Clinical Trial Results
The FDA approval of Fabhalta was based on the Phase 3 APPLY-PNH trial in patients with residual anemia (hemoglobin < 10 g/dL) despite prior anti-C5 treatment who switched to Fabhalta. The trial demonstrated superiority in hemoglobin improvement in the absence of RBC transfusions and in transfusion avoidance rate over patients who stayed on anti-C5 treatments. Approval was also supported by the Phase 3 APPOINT-PNH study in complement inhibitor-naïve patients. The 24-week core treatment periods in APPLY-PNH and APPOINT-PNH trials respectively showed:
- Patients with sustained increase of hemoglobin levels ≥ 2 g/dLa from baseline in the absence of transfusions: 82.3% of anti-C5-experienced Fabhalta patients responded vs. 0% for anti-C5 (difference of 81.5%); 77.5% of complement inhibitor-naïve patients using Fabhalta achieved this outcome (sensitivity analysis showed 87.5%).

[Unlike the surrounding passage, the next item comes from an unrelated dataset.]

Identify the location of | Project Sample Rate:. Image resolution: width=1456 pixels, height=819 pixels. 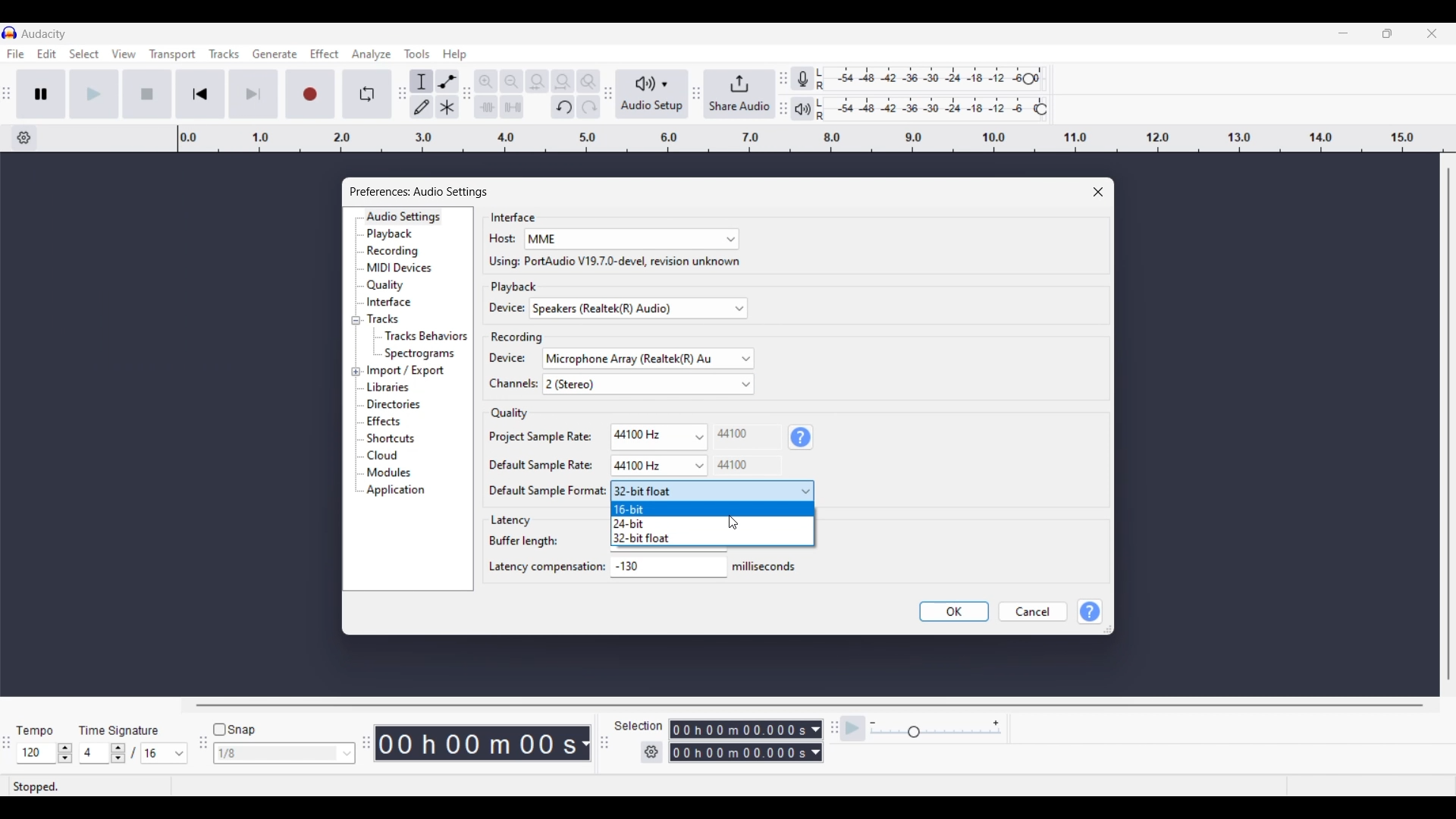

- Patients with sustained hemoglobin level ≥ 12 g/dLa in the absence of transfusions: 67.7% of anti-C5-experienced Fabhalta patients responded vs. 0% for anti-C5 (difference of 66.6%).
- Patients avoiding transfusion: Transfusion avoidance rate 95.2% for anti-C5-experienced Fabhalta patients vs. 45.7% for anti-C5 (difference of 49.5%).